## Stated problem
Reproduce all of the records below unchanged, except that every occurrence of "text label" is swapped for "caption".

......

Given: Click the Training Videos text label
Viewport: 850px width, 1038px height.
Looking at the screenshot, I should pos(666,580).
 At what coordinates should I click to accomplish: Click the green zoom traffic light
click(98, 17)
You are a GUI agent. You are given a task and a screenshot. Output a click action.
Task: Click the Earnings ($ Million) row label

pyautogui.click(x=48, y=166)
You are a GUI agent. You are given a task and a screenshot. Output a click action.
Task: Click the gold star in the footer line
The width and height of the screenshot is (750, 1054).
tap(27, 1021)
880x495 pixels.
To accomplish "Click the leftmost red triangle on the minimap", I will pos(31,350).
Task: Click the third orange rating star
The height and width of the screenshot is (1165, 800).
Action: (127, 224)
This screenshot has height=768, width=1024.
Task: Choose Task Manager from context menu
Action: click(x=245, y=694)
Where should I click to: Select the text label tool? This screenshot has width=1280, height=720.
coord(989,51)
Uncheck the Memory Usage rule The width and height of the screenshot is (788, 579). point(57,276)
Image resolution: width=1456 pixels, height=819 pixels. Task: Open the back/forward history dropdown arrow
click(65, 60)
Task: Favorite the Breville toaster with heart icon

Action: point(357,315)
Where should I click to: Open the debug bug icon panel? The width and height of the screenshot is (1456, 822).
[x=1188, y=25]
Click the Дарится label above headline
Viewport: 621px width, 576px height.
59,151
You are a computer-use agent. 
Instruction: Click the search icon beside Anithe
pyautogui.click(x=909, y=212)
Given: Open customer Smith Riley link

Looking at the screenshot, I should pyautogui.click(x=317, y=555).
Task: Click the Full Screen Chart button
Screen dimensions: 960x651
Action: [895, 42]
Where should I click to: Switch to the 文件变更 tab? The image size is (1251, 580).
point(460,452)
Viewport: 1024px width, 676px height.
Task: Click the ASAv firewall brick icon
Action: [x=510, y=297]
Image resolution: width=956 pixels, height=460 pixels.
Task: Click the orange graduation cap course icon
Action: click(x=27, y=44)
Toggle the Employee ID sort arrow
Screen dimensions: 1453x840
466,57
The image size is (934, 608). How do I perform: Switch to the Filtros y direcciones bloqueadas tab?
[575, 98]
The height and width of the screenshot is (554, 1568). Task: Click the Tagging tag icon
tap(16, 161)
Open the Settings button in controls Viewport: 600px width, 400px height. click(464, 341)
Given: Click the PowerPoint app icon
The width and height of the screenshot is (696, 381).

......

## Correct answer
Given: Click the Training Videos caption
Viewport: 850px width, 1038px height.
Looking at the screenshot, I should pos(666,580).
 At what coordinates should I click to accomplish: Click the green zoom traffic light
click(98, 17)
You are a GUI agent. You are given a task and a screenshot. Output a click action.
Task: Click the Earnings ($ Million) row label

pyautogui.click(x=48, y=166)
You are a GUI agent. You are given a task and a screenshot. Output a click action.
Task: Click the gold star in the footer line
The width and height of the screenshot is (750, 1054).
tap(27, 1021)
880x495 pixels.
To accomplish "Click the leftmost red triangle on the minimap", I will pos(31,350).
Task: Click the third orange rating star
The height and width of the screenshot is (1165, 800).
Action: (127, 224)
This screenshot has height=768, width=1024.
Task: Choose Task Manager from context menu
Action: click(x=245, y=694)
Where should I click to: Select the caption tool? This screenshot has width=1280, height=720.
coord(989,51)
Uncheck the Memory Usage rule The width and height of the screenshot is (788, 579). point(57,276)
Image resolution: width=1456 pixels, height=819 pixels. Task: Open the back/forward history dropdown arrow
click(65, 60)
Task: Favorite the Breville toaster with heart icon

Action: point(357,315)
Where should I click to: Open the debug bug icon panel? The width and height of the screenshot is (1456, 822).
[x=1188, y=25]
Click the Дарится label above headline
Viewport: 621px width, 576px height.
59,151
You are a computer-use agent. 
Instruction: Click the search icon beside Anithe
pyautogui.click(x=909, y=212)
Given: Open customer Smith Riley link

Looking at the screenshot, I should pyautogui.click(x=317, y=555).
Task: Click the Full Screen Chart button
Screen dimensions: 960x651
Action: [895, 42]
Where should I click to: Switch to the 文件变更 tab? The image size is (1251, 580).
point(460,452)
Viewport: 1024px width, 676px height.
Task: Click the ASAv firewall brick icon
Action: [x=510, y=297]
Image resolution: width=956 pixels, height=460 pixels.
Task: Click the orange graduation cap course icon
Action: click(x=27, y=44)
Toggle the Employee ID sort arrow
Screen dimensions: 1453x840
466,57
The image size is (934, 608). How do I perform: Switch to the Filtros y direcciones bloqueadas tab?
[575, 98]
The height and width of the screenshot is (554, 1568). Task: Click the Tagging tag icon
tap(16, 161)
Open the Settings button in controls Viewport: 600px width, 400px height. click(464, 341)
Given: Click the PowerPoint app icon
The width and height of the screenshot is (696, 381).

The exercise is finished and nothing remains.